### GOAL OF THE EXERCISE:
Show every line in the listing below that contains the string "coordinates", copying each line in full. Only matches with the same capitalization count.

===============

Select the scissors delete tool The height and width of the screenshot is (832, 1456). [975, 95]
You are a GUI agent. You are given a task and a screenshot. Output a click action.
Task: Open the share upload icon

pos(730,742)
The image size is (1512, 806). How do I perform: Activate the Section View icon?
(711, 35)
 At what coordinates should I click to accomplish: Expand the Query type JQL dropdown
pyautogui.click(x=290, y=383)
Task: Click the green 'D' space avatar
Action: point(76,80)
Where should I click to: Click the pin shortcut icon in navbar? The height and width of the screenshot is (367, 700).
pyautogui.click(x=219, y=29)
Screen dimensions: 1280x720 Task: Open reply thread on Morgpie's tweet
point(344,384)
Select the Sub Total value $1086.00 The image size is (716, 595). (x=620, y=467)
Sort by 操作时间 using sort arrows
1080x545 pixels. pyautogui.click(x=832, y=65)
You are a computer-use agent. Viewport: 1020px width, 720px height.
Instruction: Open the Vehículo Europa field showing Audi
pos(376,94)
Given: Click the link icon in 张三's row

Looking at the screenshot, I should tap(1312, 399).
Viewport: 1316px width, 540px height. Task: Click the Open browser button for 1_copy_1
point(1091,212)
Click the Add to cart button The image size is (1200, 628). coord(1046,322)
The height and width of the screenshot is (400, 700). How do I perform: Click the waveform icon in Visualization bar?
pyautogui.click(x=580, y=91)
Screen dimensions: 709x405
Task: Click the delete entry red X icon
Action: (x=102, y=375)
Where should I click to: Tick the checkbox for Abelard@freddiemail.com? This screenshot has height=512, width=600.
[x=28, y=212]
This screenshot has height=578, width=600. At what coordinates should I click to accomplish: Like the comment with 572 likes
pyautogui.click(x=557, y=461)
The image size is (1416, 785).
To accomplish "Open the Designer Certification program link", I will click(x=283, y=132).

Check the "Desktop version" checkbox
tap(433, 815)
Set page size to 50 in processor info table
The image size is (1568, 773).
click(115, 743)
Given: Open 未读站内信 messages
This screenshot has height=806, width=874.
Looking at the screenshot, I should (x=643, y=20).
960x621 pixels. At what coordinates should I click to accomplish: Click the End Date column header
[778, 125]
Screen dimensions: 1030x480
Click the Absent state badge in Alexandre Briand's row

===============

### EXERCISE RESULT:
 At what coordinates should I click to accomplish: Expand the Query type JQL dropdown
This screenshot has height=578, width=600. At what coordinates should I click to accomplish: Like the comment with 572 likes
960x621 pixels. At what coordinates should I click to accomplish: Click the End Date column header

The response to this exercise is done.